Problem description:
Give the records below again in full, exactly as written, but without any images.

Information supplied:
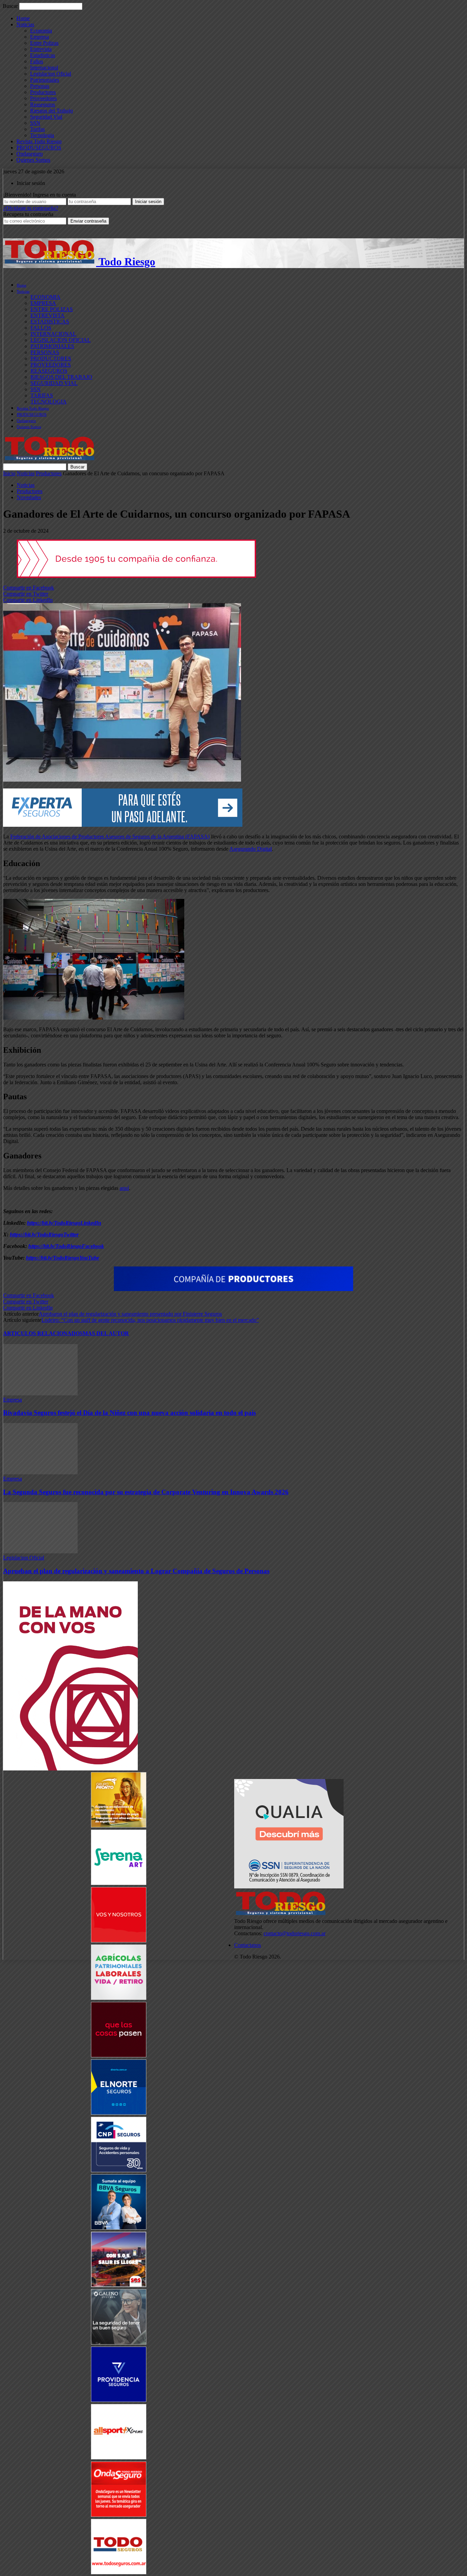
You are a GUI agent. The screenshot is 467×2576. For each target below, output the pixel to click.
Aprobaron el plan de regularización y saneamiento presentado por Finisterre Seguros (130, 1314)
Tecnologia (42, 135)
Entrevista (41, 49)
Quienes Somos (33, 160)
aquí (124, 1188)
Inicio (9, 473)
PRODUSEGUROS (38, 147)
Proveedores (43, 98)
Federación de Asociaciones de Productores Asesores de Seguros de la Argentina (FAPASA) (110, 836)
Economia (41, 31)
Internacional (44, 67)
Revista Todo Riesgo (39, 141)
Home (23, 18)
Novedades (29, 497)
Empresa (39, 37)
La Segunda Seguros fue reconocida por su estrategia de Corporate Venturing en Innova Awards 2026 (146, 1492)
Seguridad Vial (46, 117)
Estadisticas (42, 55)
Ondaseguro (29, 154)
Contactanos (247, 1945)
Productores (43, 92)
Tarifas (37, 129)
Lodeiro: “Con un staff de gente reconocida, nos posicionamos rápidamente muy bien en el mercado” (150, 1320)
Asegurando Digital (250, 849)
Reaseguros (42, 104)
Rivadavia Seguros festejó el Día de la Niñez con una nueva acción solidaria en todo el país (129, 1412)
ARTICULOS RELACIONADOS (43, 1333)
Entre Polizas (44, 43)
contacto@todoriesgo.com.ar (294, 1933)
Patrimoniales (44, 80)
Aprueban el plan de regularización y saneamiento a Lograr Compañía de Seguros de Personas (136, 1571)
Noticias (25, 24)
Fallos (36, 61)
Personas (39, 86)
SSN (35, 123)
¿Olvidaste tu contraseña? (30, 208)
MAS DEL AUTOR (106, 1333)
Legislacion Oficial (50, 74)
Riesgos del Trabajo (51, 111)
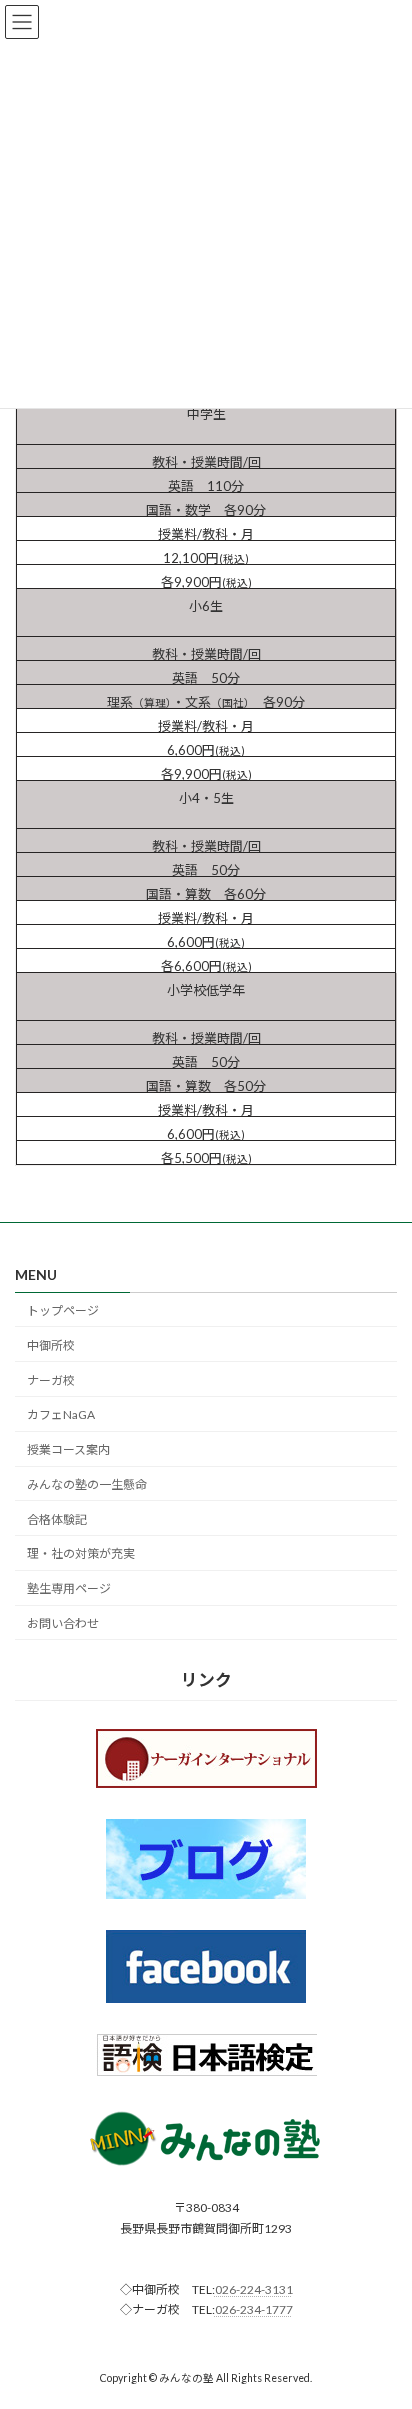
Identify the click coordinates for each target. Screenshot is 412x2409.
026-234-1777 (254, 2309)
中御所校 (51, 1345)
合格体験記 (57, 1519)
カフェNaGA (61, 1414)
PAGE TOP (382, 2316)
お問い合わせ (63, 1623)
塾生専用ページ (69, 1588)
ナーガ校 (51, 1380)
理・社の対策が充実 (81, 1553)
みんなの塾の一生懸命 (87, 1484)
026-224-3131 (254, 2289)
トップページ (63, 1310)
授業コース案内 (68, 1449)
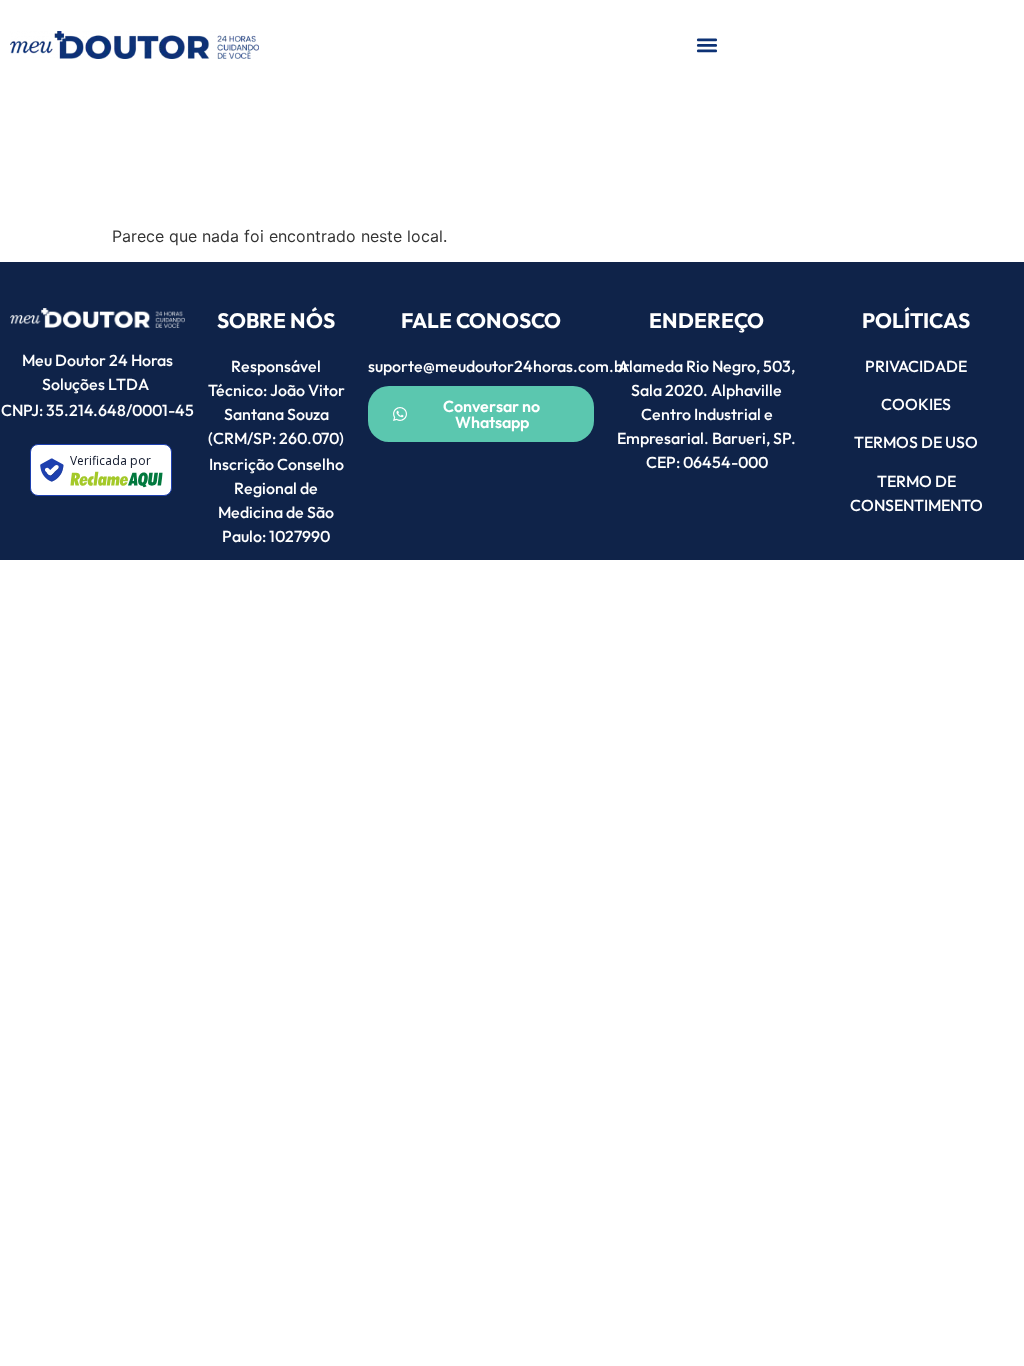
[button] (706, 45)
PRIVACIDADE (916, 366)
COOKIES (916, 404)
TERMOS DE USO (916, 442)
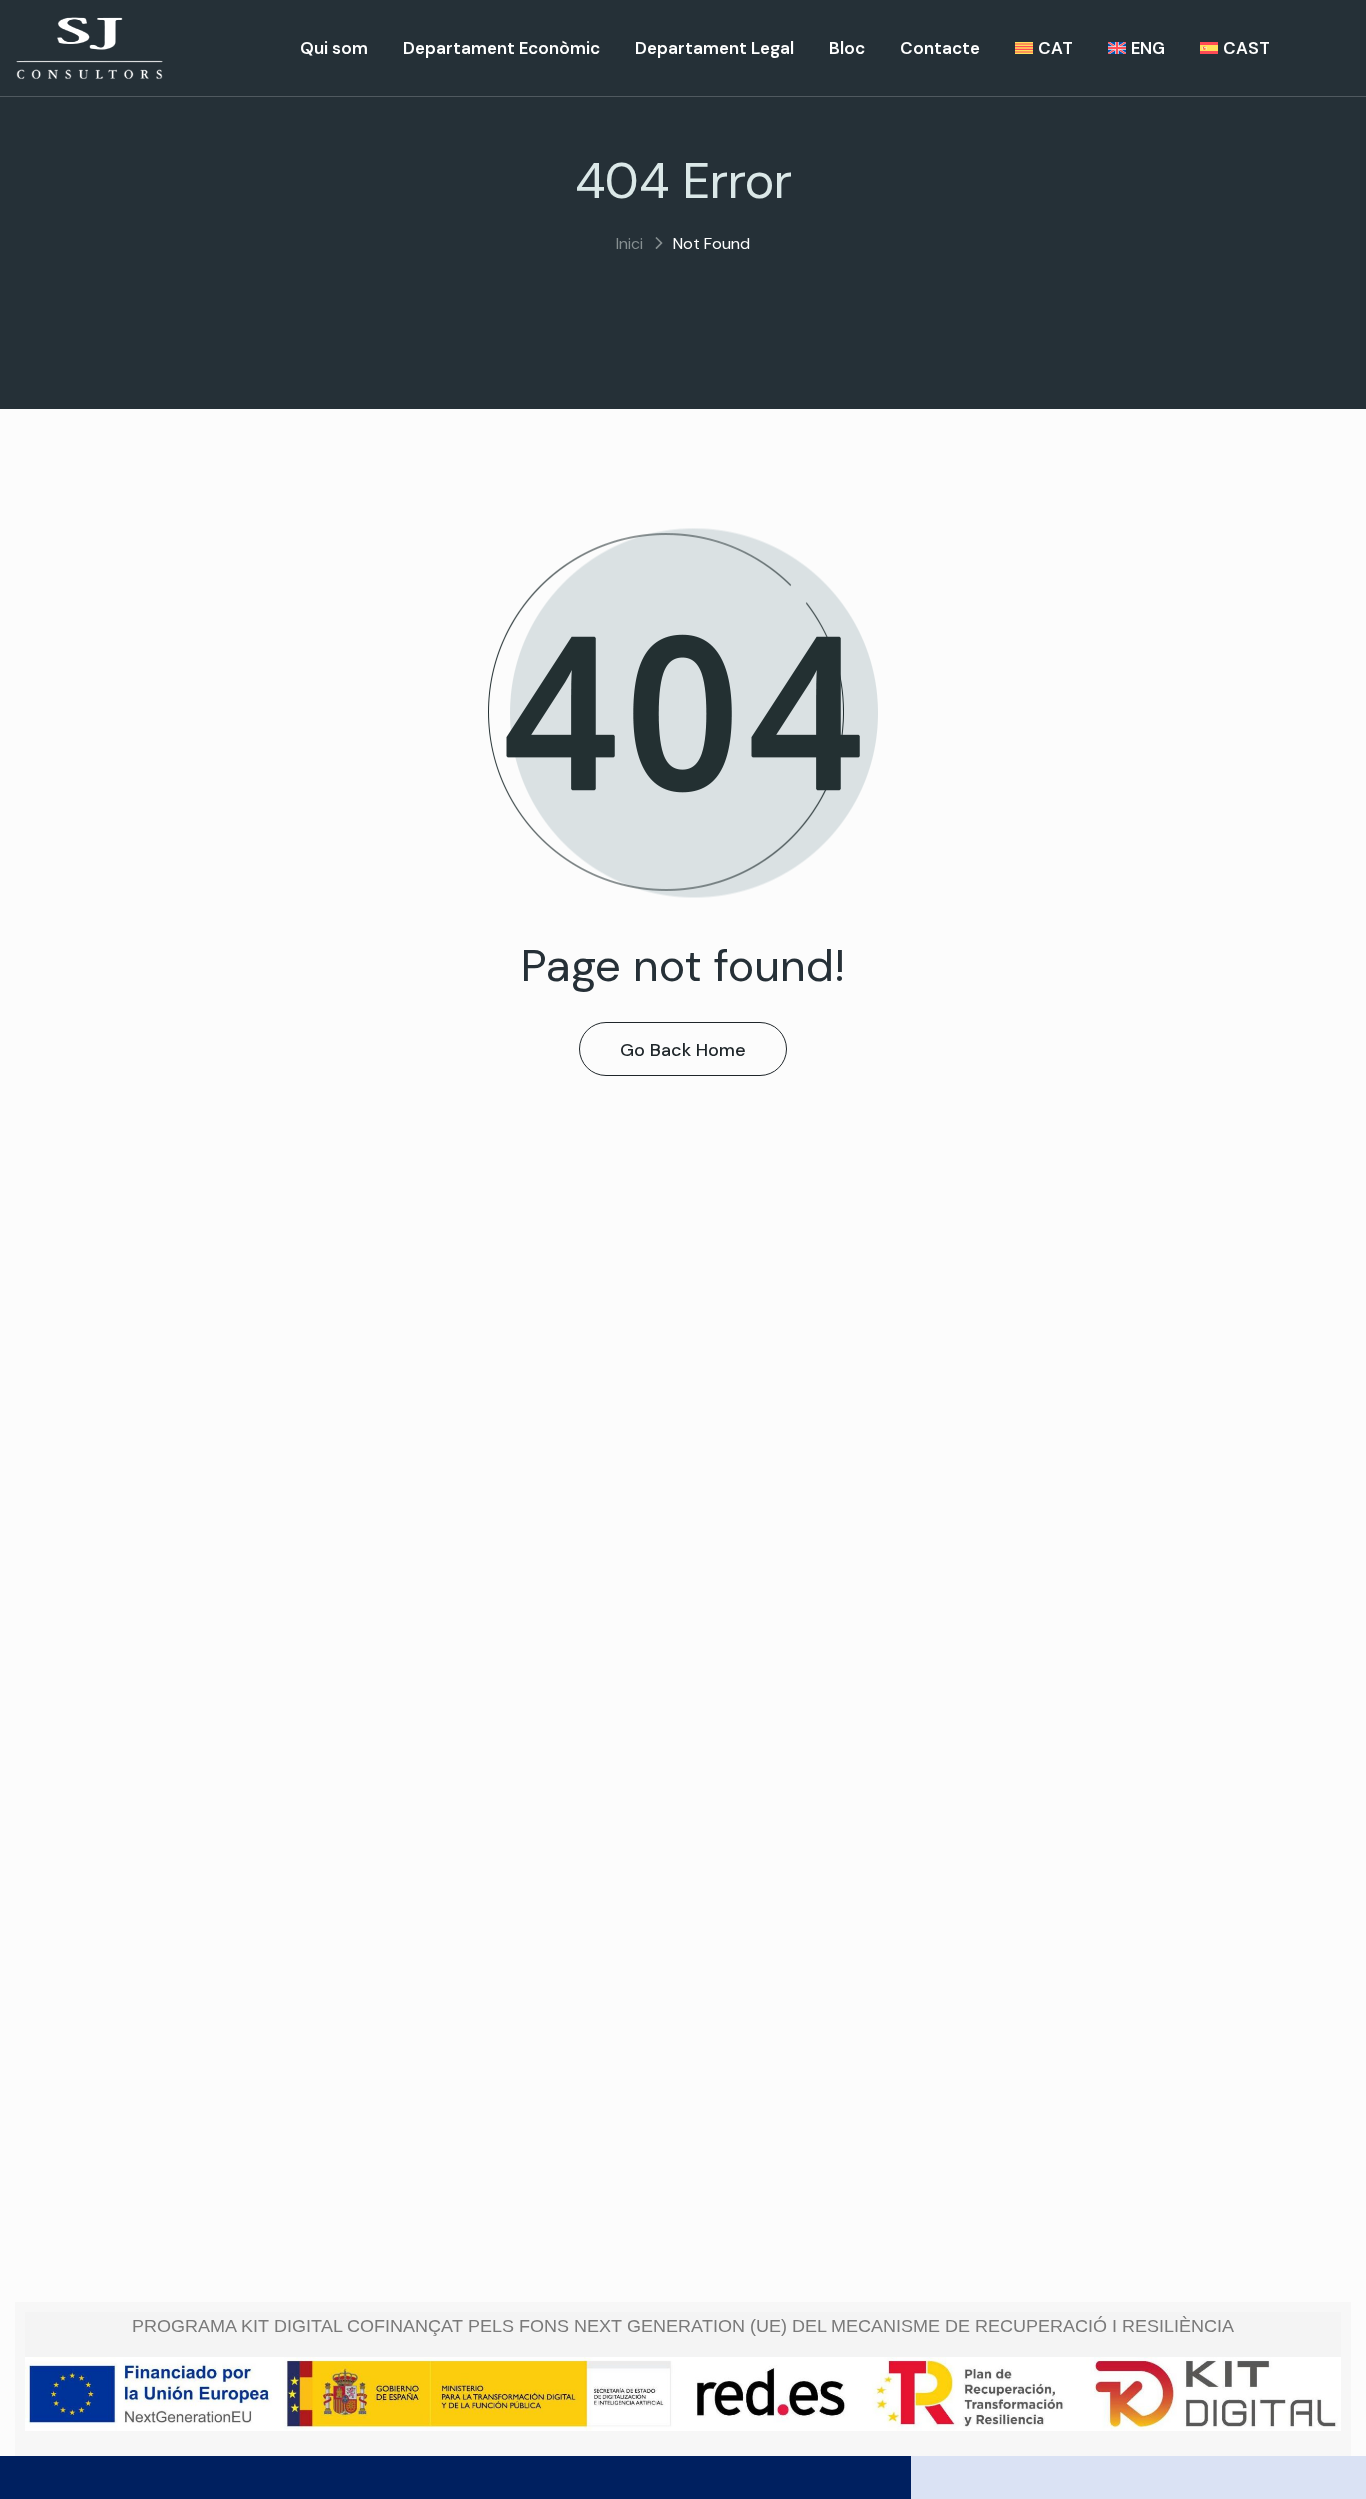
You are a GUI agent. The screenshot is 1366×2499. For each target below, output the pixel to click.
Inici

Exercise result:
You are a GUI agent. The screenshot is 467×2576. For each target below, output the pixel to click.
Aprobaron el plan de regularización y saneamiento presentado por Finisterre Seguros (130, 1314)
Tecnologia (42, 135)
Entrevista (41, 49)
Quienes Somos (33, 160)
aquí (124, 1188)
Inicio (9, 473)
PRODUSEGUROS (38, 147)
Proveedores (43, 98)
Federación de Asociaciones de Productores Asesores de Seguros de la Argentina (FAPASA) (110, 836)
Economia (41, 31)
Internacional (44, 67)
Revista Todo Riesgo (39, 141)
Home (23, 18)
Novedades (29, 497)
Empresa (39, 37)
La Segunda Seguros fue reconocida por su estrategia de Corporate Venturing en Innova Awards 2026 (146, 1492)
Seguridad Vial (46, 117)
Estadisticas (42, 55)
Ondaseguro (29, 154)
Contactanos (247, 1945)
Productores (43, 92)
Tarifas (37, 129)
Lodeiro: “Con un staff de gente reconocida, nos posicionamos rápidamente muy bien en el mercado” (150, 1320)
Asegurando Digital (250, 849)
Reaseguros (42, 104)
Rivadavia Seguros festejó el Día de la Niñez con una nueva acción solidaria en todo el país (129, 1412)
ARTICULOS RELACIONADOS (43, 1333)
Entre Polizas (44, 43)
contacto@todoriesgo.com.ar (294, 1933)
Patrimoniales (44, 80)
Aprueban el plan de regularización y saneamiento a Lograr Compañía de Seguros de Personas (136, 1571)
Noticias (25, 24)
Fallos (36, 61)
Personas (39, 86)
SSN (35, 123)
¿Olvidaste tu contraseña? (30, 208)
MAS DEL AUTOR (106, 1333)
Legislacion Oficial (50, 74)
Riesgos del Trabajo (51, 111)
Identify the click coordinates for each target. Screenshot is 412x2409.
026-234-1777 (254, 2309)
中御所校 (51, 1345)
合格体験記 (57, 1519)
カフェNaGA (61, 1414)
PAGE TOP (382, 2316)
お問い合わせ (63, 1623)
塾生専用ページ (69, 1588)
ナーガ校 (51, 1380)
理・社の対策が充実 (81, 1553)
みんなの塾の一生懸命 (87, 1484)
026-224-3131 (254, 2289)
トップページ (63, 1310)
授業コース案内 (68, 1449)
[button] (706, 45)
PRIVACIDADE (916, 366)
COOKIES (916, 404)
TERMOS DE USO (916, 442)
You are a GUI agent. The screenshot is 1366×2499. For each target below, output the pixel to click.
Inici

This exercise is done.